[Provided records]

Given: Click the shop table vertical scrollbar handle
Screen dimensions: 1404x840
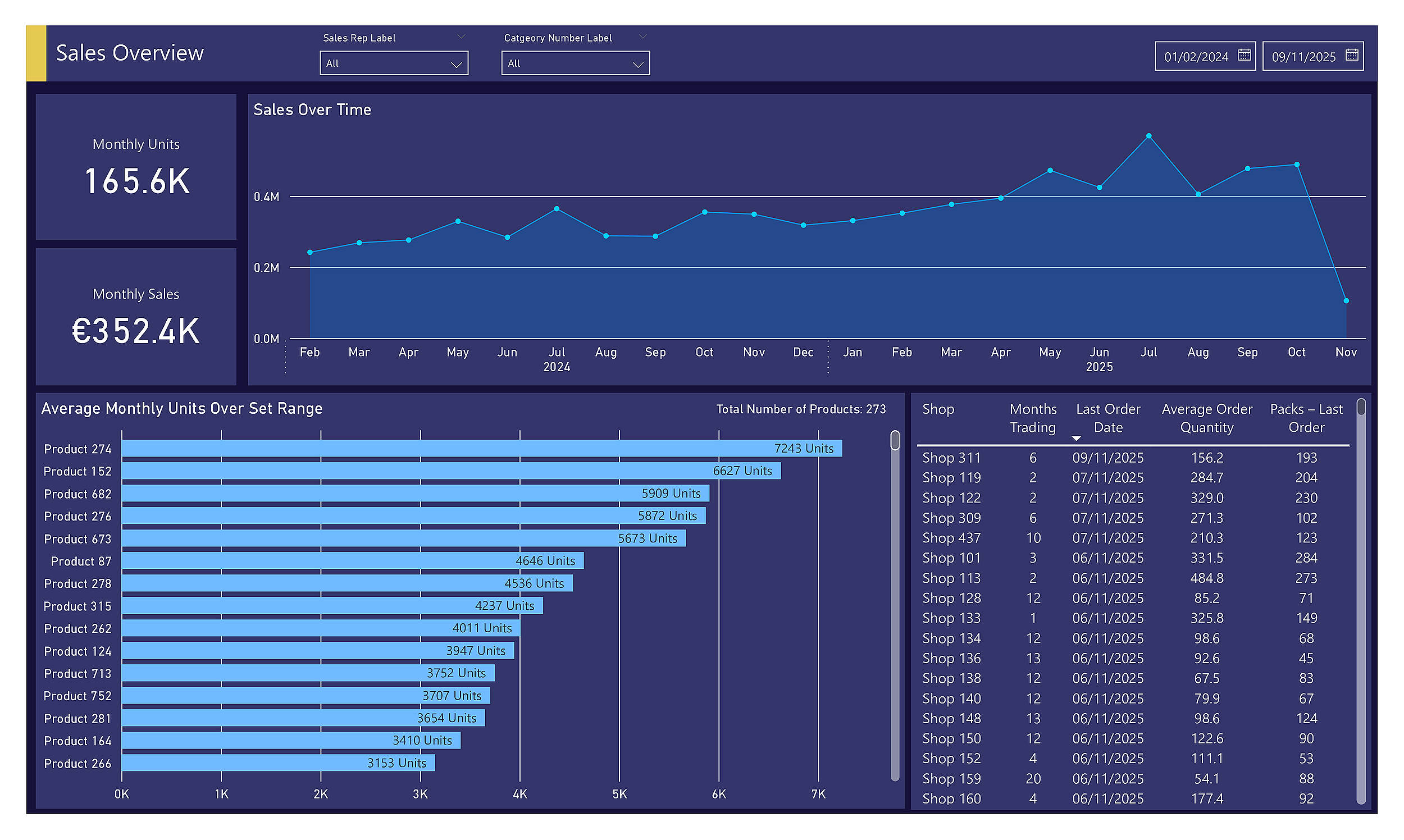Looking at the screenshot, I should pyautogui.click(x=1361, y=408).
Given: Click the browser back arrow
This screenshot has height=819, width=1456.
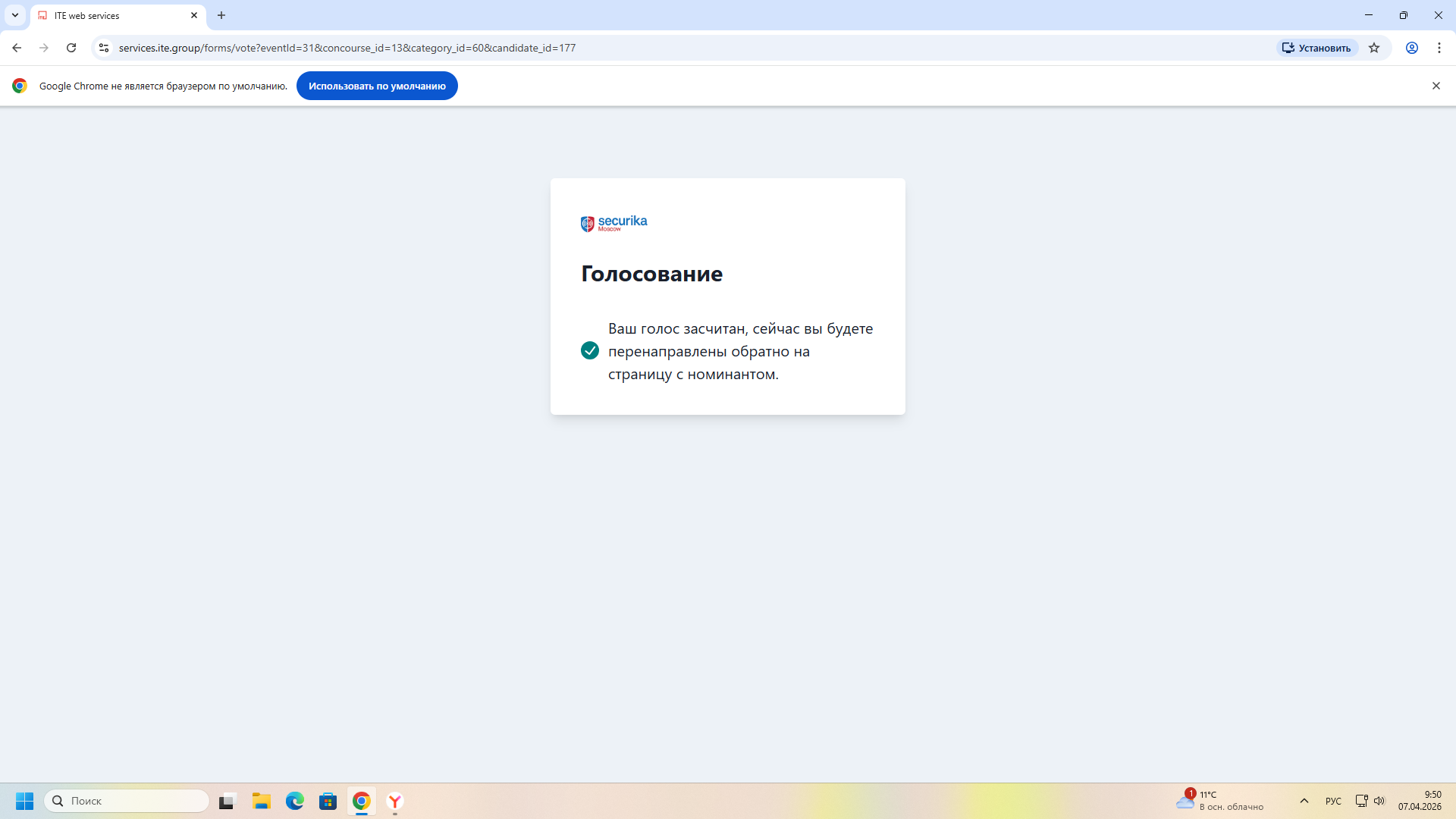Looking at the screenshot, I should (17, 48).
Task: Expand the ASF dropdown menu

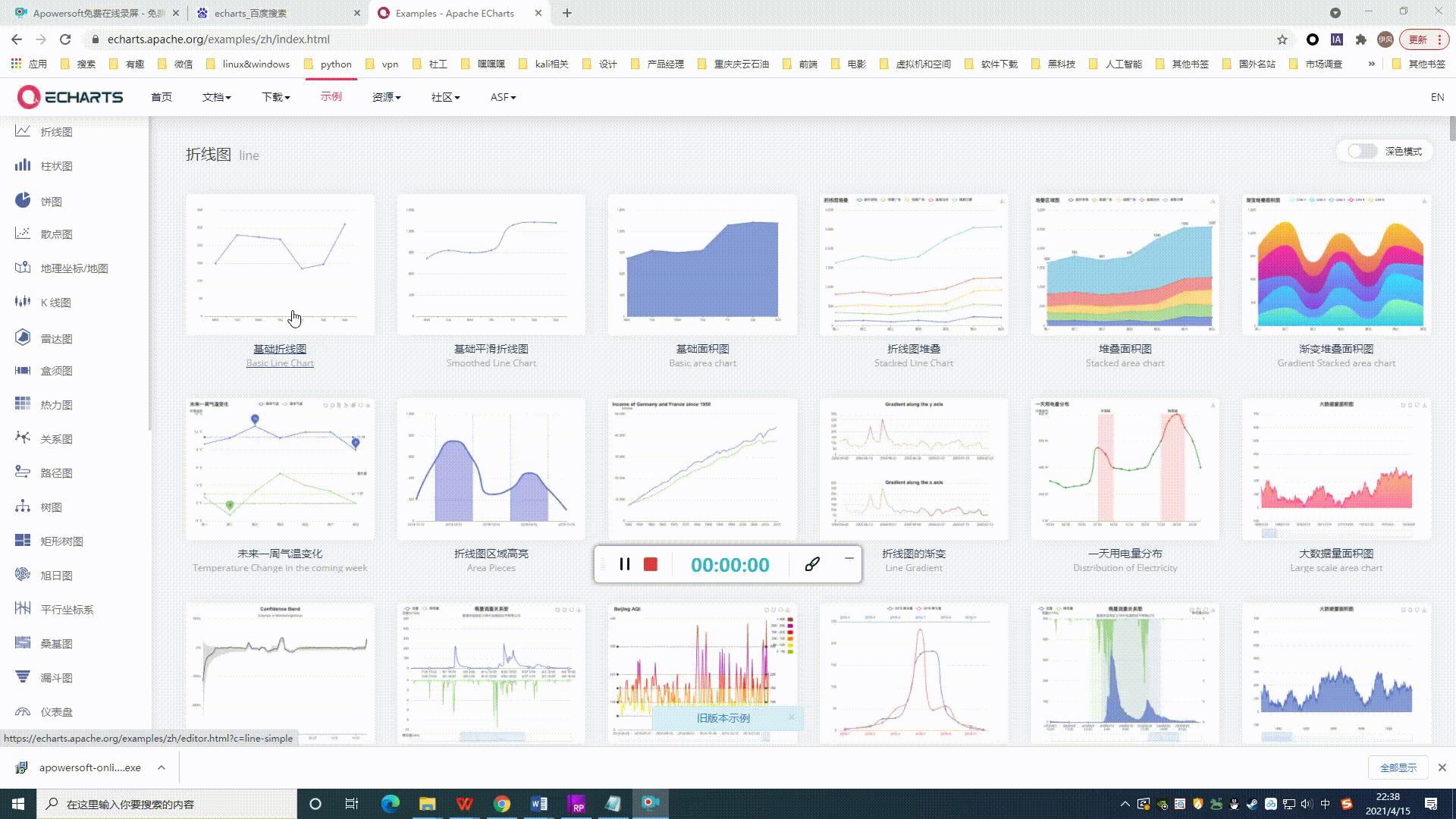Action: tap(503, 97)
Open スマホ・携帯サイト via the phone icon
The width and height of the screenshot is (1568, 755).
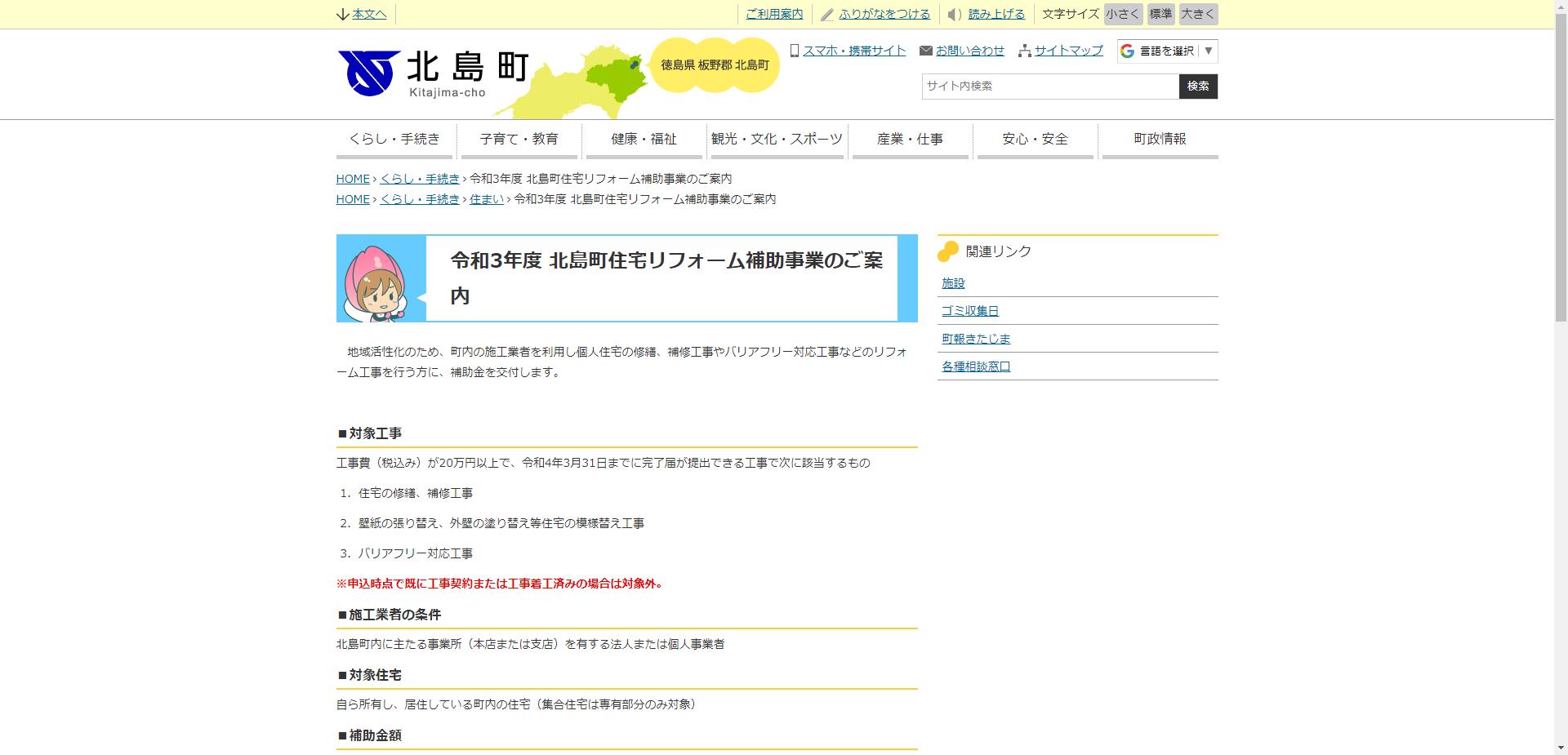pos(793,51)
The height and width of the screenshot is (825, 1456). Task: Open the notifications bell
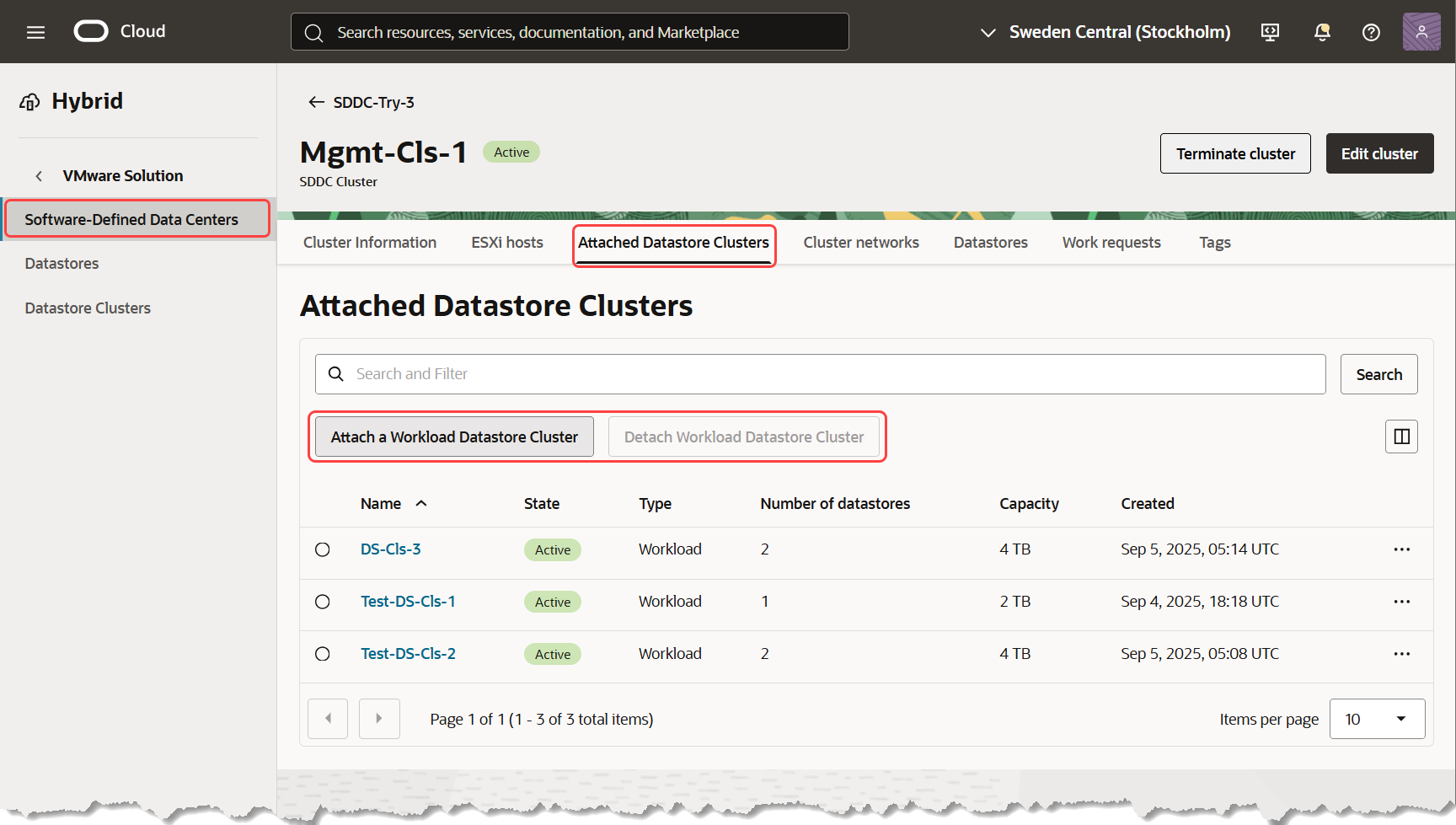1320,32
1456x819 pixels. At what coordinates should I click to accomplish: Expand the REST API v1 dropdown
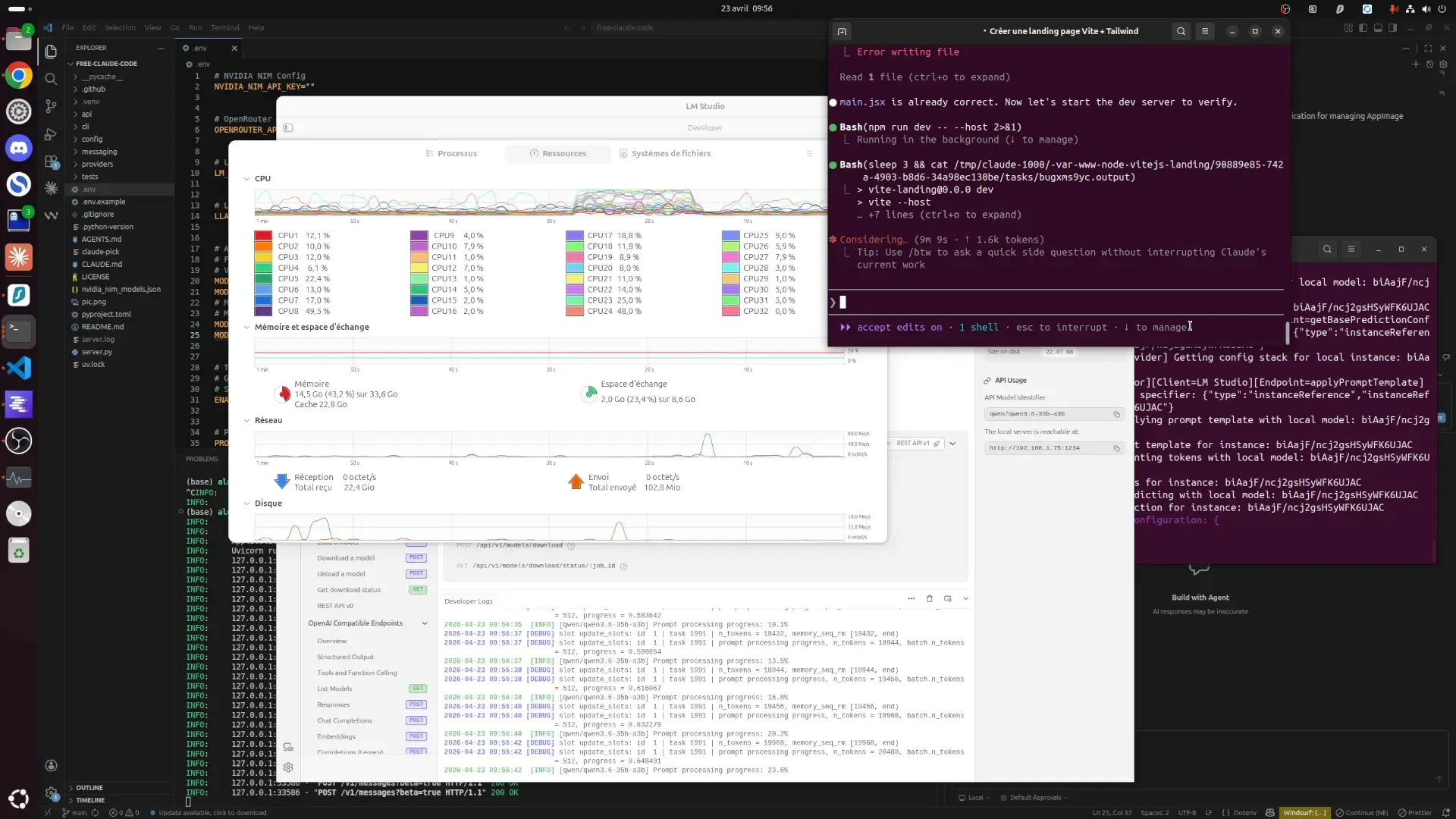point(954,444)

[/Provided records]

Leaving pictures aside, write out each record above exactly as given.

#### [Result for this exercise]
Given: Click the shop table vertical scrollbar handle
Screen dimensions: 1404x840
Looking at the screenshot, I should pyautogui.click(x=1361, y=408).
Given: Click the browser back arrow
This screenshot has height=819, width=1456.
Looking at the screenshot, I should (17, 48).
Task: Expand the ASF dropdown menu

Action: tap(503, 97)
Open スマホ・携帯サイト via the phone icon
The width and height of the screenshot is (1568, 755).
pos(793,51)
The height and width of the screenshot is (825, 1456). Task: Open the notifications bell
1320,32
1456x819 pixels. At what coordinates should I click to accomplish: Expand the REST API v1 dropdown
point(954,444)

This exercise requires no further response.